Os pernilongos buscaram seus olhos. Rodeavam-nos com ataques
que o faziam chorar às cegas. Depois a hoste se retirou

para elevado bambuzal, como arqueiros arauaques
fugindo dos mosquetes das toras que se rachavam, dispersa
pela bandeira do fogo e o machado sem remorso

que amputava os galhos. Primeiro os homens ataram as grandes toras
com cânhamo novo, e, como formigas, as rolaram para um penhasco
para um mergulho entre as altas urtigas. As toras congregavam aquela sede

pelo mar que era inata em seus corpos enredados nas lianas.
Agora os troncos no anseio de se tornarem canoas
sulcavam rebentações de arbustos, fazendo das rochas

feridas abertas, não sentindo a morte dentro deles, mas o uso...
seriam quilhas, o teto do mar. Então, na praia, colocaram-se
carvões em seus ocos desbastados por enxó.

Um caminhão de carroceria aberta carregou seus corpos atados por cordas.
Os carvões, fumegando, carcomeram por dias os lenhos cavados,
até que o calor os alargou para serem amuradas com balizas.

Sob as batidas do cinzel Achille sentiu que seus ocos
anelavam tocar o mar, arremetendo rumo à bruma de
ilhotas estampadas-por-pássaros, os bicos de suas proas separadas.

E então tudo pronto. As pirogas se encolhiam na areia
como cães com gravetos nos dentes. O padre
com um sininho as salpicou, depois fez o sinal do andorinhão.

Quando ele sorriu ao ver a canoa de Achille. Em Deus Confilamos,
disse Achille: “Deixe! É minha grafia e a de Deus”.
Numa aurora após a missa as canoas entraram nos leitos

dos baixios paramentados, e suas proas cabeceantes
concordaram com as ondas em esquecer suas vidas como árvores;
uma serviria Heitor, e uma outra, Aquiles.

III

Achille espiou a escuridão, e trancou com o ferrolho a meia-porta.
O ar marinho a enferrujara. Içou a armadilha de pesca
com o caranguejo de uma das mãos; no buraco sob a cabana

escondeu o degrau, um bloco de lava endurecida. Ao se aproximar do depósito,
salgava-o a brisa da aurora subindo a rua cinza
por casas ferradas no sono, sob as colunas de sódio

das lâmpadas dos postes, até o asfalto seco que seus pés raspavam;
ele ia contando as pequenas centelhas azuis de estrelas apartadas.
As frondes das bananeiras se curvavam acompanhando a cólera

ondulante dos galos, seus gritos arranhando como giz vermelho
que desenha colinas numa lousa. Como seu professor, à espera,
a rebentação se impacientava com seu passo vagaroso.
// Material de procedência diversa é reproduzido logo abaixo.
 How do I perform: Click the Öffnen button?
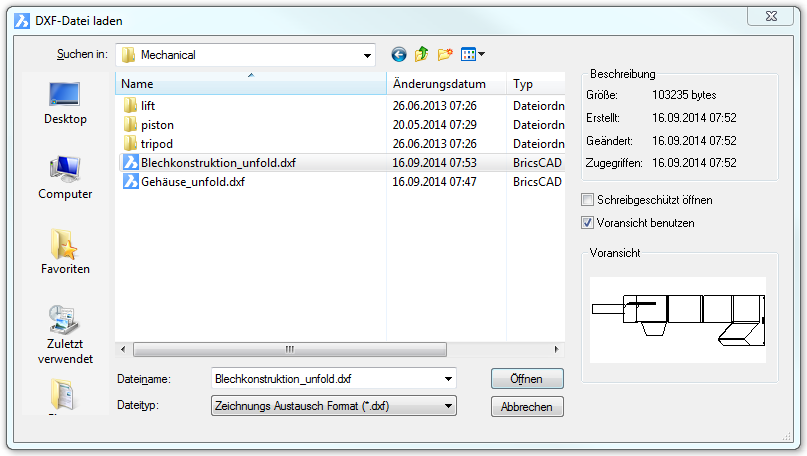527,379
Pela hora em que se encontraram junto à parede do galpão de concreto,
 a estrela-d’alva já se retirara, detestando o odor
de redes e tripas de peixe; a luz no alto era dura

e havia um horizonte. Ele colocou a rede junto à porta
do depósito, depois lavou as mãos na pia.
A rebentação não ergueu a sua voz; mesmo os cães só costelas

estavam quietos em volta das canoas; uma garrafa de absinto
circulou entre os pescadores, que faziam sons de estalidos
e estremeciam com a casca amarga de que fora fermentado.
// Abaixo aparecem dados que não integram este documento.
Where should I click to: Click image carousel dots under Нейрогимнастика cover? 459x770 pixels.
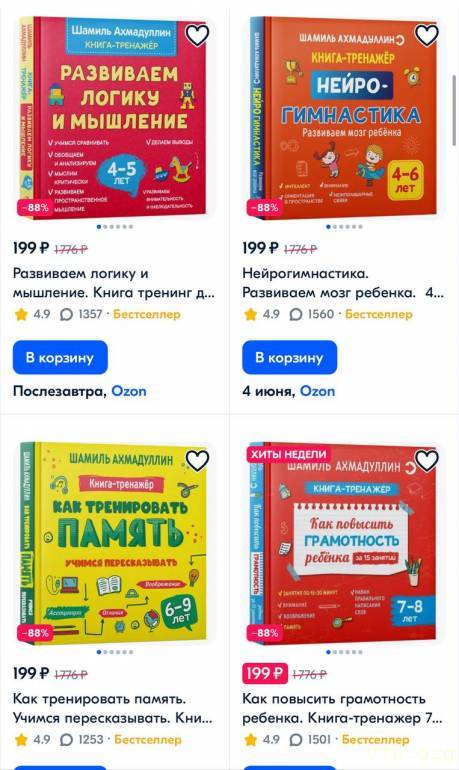tap(344, 227)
Era nessa luz que mais feliz Achille se sentia.
Quando, antes de suas mãos agarrarem a amurada, eles se preparavam
para que a vastidão do mar entrasse neles, sentindo começar o seu dia.
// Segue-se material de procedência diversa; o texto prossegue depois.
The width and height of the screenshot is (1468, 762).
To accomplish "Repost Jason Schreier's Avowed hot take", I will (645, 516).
Derek Walcott nasceu a 23 de janeiro de 1930, em Castries, ilha de Santa Lucia. Foi poeta, dramaturgo e ensaísta. Formou-se na Universidade das Índias Ocidentais, na Jamaica, e em 1957 obteve uma bolsa para estudar teatro nos Estados Unidos. Em 1992, tornou-se o primeiro escritor caribenho a receber o Prêmio Nobel de Literatura. Viveu em Londres e em Trinidad, e durante muitos anos dividiu seu tempo entre a ilha de Santa Lucia e os Estados Unidos, onde lecionou na Universidade de Boston até se aposentar, em 2007. Da vasta obra que deixou publicada, destaca-se o poema Omeros (1990). Derek Walcott morreu a 17 de março de 2017.